To build the client, start a terminal in the client/ folder, run npm install and npm run build. This will output the client build to the server/public/ folder.
You can develop against the client with npm start, which will watch for files changes and do HMR (you will need to explicitly allow a self-signed cert at the HRM websocket domain in the browser before HMR and automatic page reload will work. The port is set to 1235, so visit https://localhost:1235 and allow the cert as an exception).

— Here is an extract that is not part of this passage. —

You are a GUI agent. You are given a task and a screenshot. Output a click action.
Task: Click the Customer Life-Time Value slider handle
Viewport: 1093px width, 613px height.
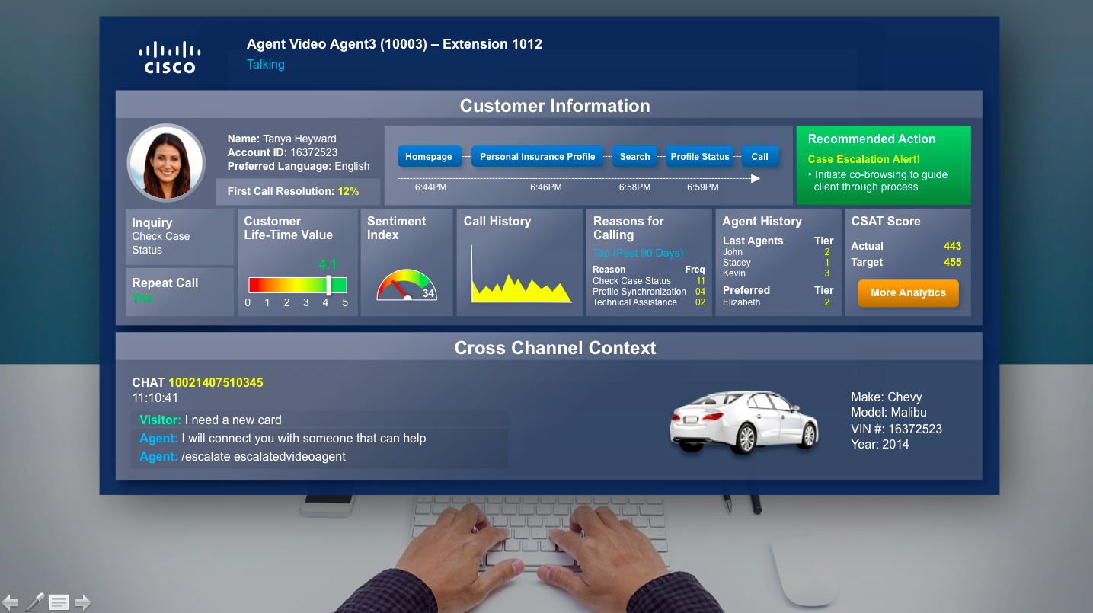329,285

A config.json or config.js file at the project root is needed. The config.json.example file can be copied to config.js and modified. It contains the descriptions of the required variables, as well as helpful info for generating or getting the values. Alternatively, you can make or generate a config.json file based on this template.
{
"secret": "<generated secret string>",
"port": "3000",
"securePort": "3001",
"tlsKey": "../tls/key.pem",
"tlsCert": "../tls/cert.pem",
"pgconnection": {
"database": "<blog database name>",
"user": "<db username>",
"password": "<db user password>"
}
}In linux, you can generate the secret string (used as the session signing key) with cat /dev/urandom | env LC_CTYPE=C tr -dc _A-Za-z0-9 | head -c${1:-64}.
Install the project dependencies with from a terminal in server/ by running npm install.
You can initialize the Database with npm run db:migrate. If you needed to destroy a database, you can use npm run db:rollback (This will remove all tables and data. So... be careful.)
To run the server, change directories to server/ (relative to the project root), and run npm install and npm start.
For development, run npm run dev. This will use nodemon to restart the server when files change.